Dr. John Farrar using an FM antenna to pick up radio waves from a pill as it passes through Dr. Vladimir Zworykin, 1957. Photo

In 1924, as Mars drew near Earth’s orbit, Charles Francis Jenkins, an American pioneer of early cinema with his Phantoscope and one of the inventors of television, teamed up with Dr. David Todd for an attempt to “listen to Mars”. The whole country collaborated in the experiment. A military-imposed radio silence ensured that Jenkin’s Radio Camera, an apparatus that could picturize sound produced by radio phenomena, had a chance to detect signals from Martians trying to communicate with us. The US Naval Observatory cooperated too by sending an antenna 3,000 meters above ground in a dirigible pointed to Mars. After 3 days of recordings, the film was developed, the dots and dashes on the image were analyzed but Jenkins had to conclude that they didn’t constitute a message from outerspace.

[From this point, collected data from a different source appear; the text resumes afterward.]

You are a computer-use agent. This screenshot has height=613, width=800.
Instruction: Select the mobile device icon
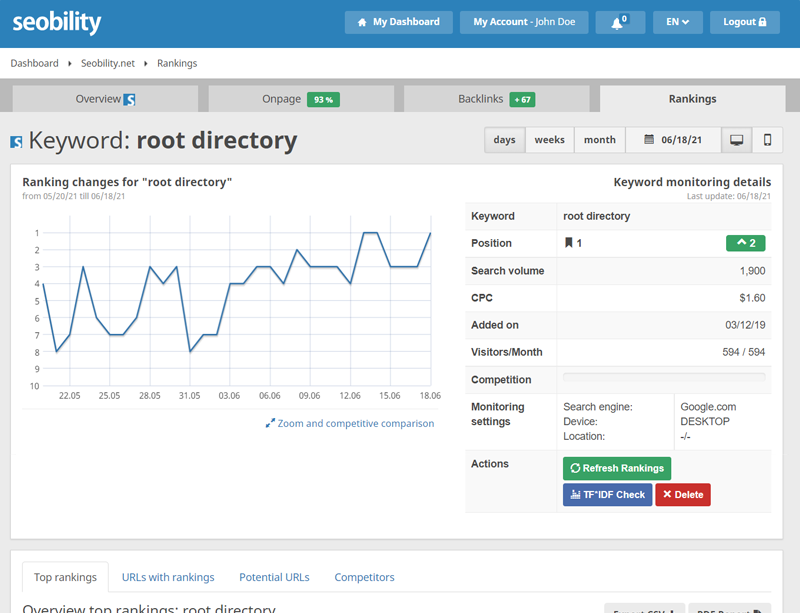(767, 140)
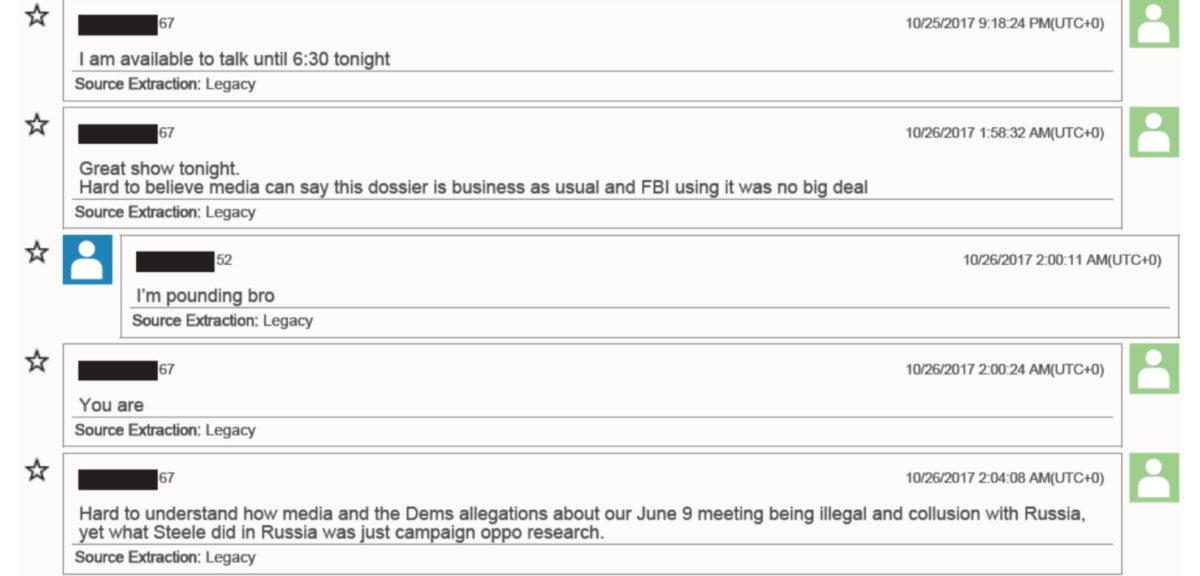Star the 'Great show tonight' message
This screenshot has height=576, width=1200.
click(36, 124)
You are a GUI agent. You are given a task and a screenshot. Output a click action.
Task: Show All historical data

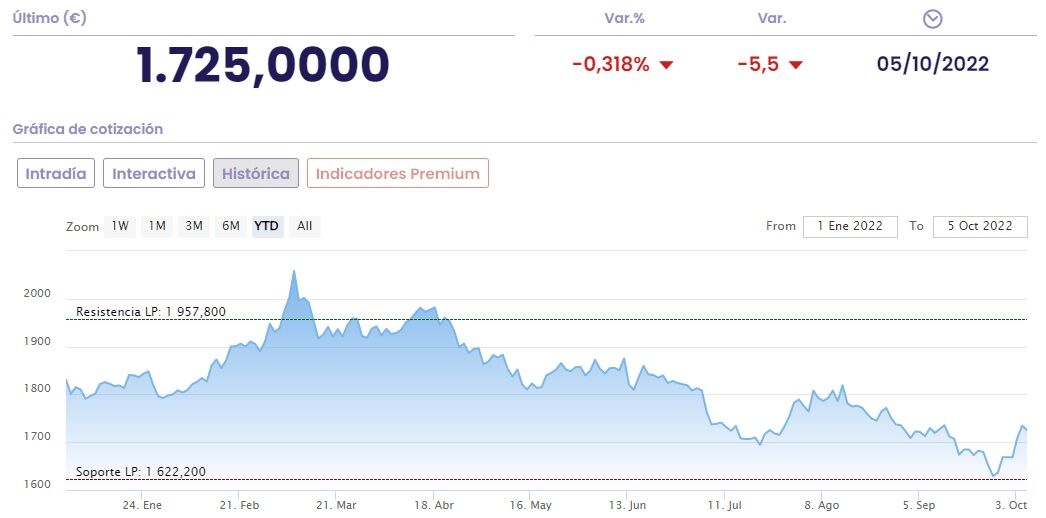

Photo: Music Trade Review, via International Arcade Museum Library

Still in the 1920s, psychologist Walter Van Dyke Bingham worked with Thomas Edison to study the effects that music has on the moods of human beings. His “Mood Music” study became the basis of a marketing campaign to sell phonographs to customers on the idea of holding social ‘mood changing parties’. The New Edison, the Phonograph with a soul was born!

In 1932, inventor A. B. Saliger patented a device he called Automatic Time-Controlled Suggestion Machine. The machine, more commonly known under the name Psycho-phone was a kind of phonograph which played recordings during sleep. Saliger made a fortune promising his clients that the messages would enter their unconscious and have a powerful influence on their behavior and help them be more successful in life and in love.

News segment on WFLD Channel 32 regarding the Max Headroom Pirating Incident in 1987

Kristen Gallerneaux‘s book is a fascinating exploration of the ‘shadow world’ of communication devices. High Static, Dead Lines weaves together the histories of media and material culture with superstitions, conspiracies, quests for ghosts and the exploitation of our misunderstanding of communication technologies.

The real walks hand in hand with the dubious and the mysterious. One moment you learn about the invention of muzak, the swallowable radio, the woman who set the record for high altitude communication and the urban legend of the mass burial of unsold Atari video game cartridges. Next, a fridge throws a cabbage at a little girl, Poltergeists are all around you and devices are inhabited with spiritual resonance.

“Finding ways to allow our media to haunt us is crucial to understanding it,” writes the author. Gallerneaux reminds us that it’s ok to be irrational when confronted with new technologies. She doesn’t seem to pass any judgement whatsoever on the appeal that the supernatural might have on perfectly balanced minds. We might look with amusement at the historical examples of human gullibility described in the book but i doubt we are much wiser today. The inner functions of our devices are getting more opaque with each new model and the power communication technologies have over our lives is more mystifying than ever.

I can’t recommend enough that you check out Nicolas Nova‘s contribution to the 2017 edition of the Mapping festival if you’re interested in that topic:

Magical Thinking, Contemporary Superstitions And Digital Technologies

I have two minor criticisms. The first one is that i wish the book were illustrated with photos of the devices and the experiments (when available). The second is that the texts don’t follow a clear chronology nor logic. Now i do realize that this is part of its charm and that the non-narrative strategy leaves space for imagination to expand beyond the pages but i sometimes found it challenging to follow the narrative.